Y es que la amistad no tiene su origen en el a menudo cobarde brío ideológico de la facción, ni en la pura complicidad de intereses del amiguismo. Al contrario, como cuenta Proust, con el tiempo uno aprende que no se unen en verdadera amistad quiénes únicamente tienen igualdad de opiniones u objetivos, sino que es requerida consanguinidad de almas. Una "nobleza de espíritu", como se dice de los Os Barões Portugueses de Musil. La amistad es un amor sin contrario. Un sentimiento sin rival.
Y en la amistad, claro, es importante el tiempo. El viejo amigo que con su tacto hace presente el pasado, y con su indulgente lealtad nos hace más fácil soportar la culpa de todas esas miserias propias que él conoce mejor que uno mismo. Y es también el tiempo el adversario que la amistad vence cuando, sin ya toda la vida por delante, uno reconoce esa afinidad sublime que nos promete la distinción romántica de "ser amigo de un amigo", y es capaz de hacer síntesis de su presente y pasado con las palabras y en los gestos, trenzando así esa dimensión donde el humor es el humilde y plácido humor de llevar una vida juntos. El lugar dónde, como escribiera Gil de Biedma, el dolor es tierno.

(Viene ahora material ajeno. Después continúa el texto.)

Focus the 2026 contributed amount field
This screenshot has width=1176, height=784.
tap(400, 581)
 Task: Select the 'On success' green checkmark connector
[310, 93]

Cuando las palabras se empapan de banalidad se apaga el fuego que en éstas arde. El fuego de la amistad es el fuego de la admiración. Y no es extraño que mientras el término amigo se va convirtiendo en unidad contable para el carisma vírico del ego digital, el noble hábito de admirar va poco a poco desapareciendo de la esfera pública. Pero si se mancillan las palabras siempre habrá símbolos donde la banalidad no pueda poner sus sucias manos. A Ignacio F. Garmendia le gusta evocar esa lápida que la escritora Jan Morris y su esposa Ellizabeth tienen dispuesta en Gales para cuando mueran. "Aquí yacen dos amigas", reza en galés su epitafio. "Yo era ella. Ella era yo", sería la forma en la que traduciría Montaigne esa inmensa teología amistosa.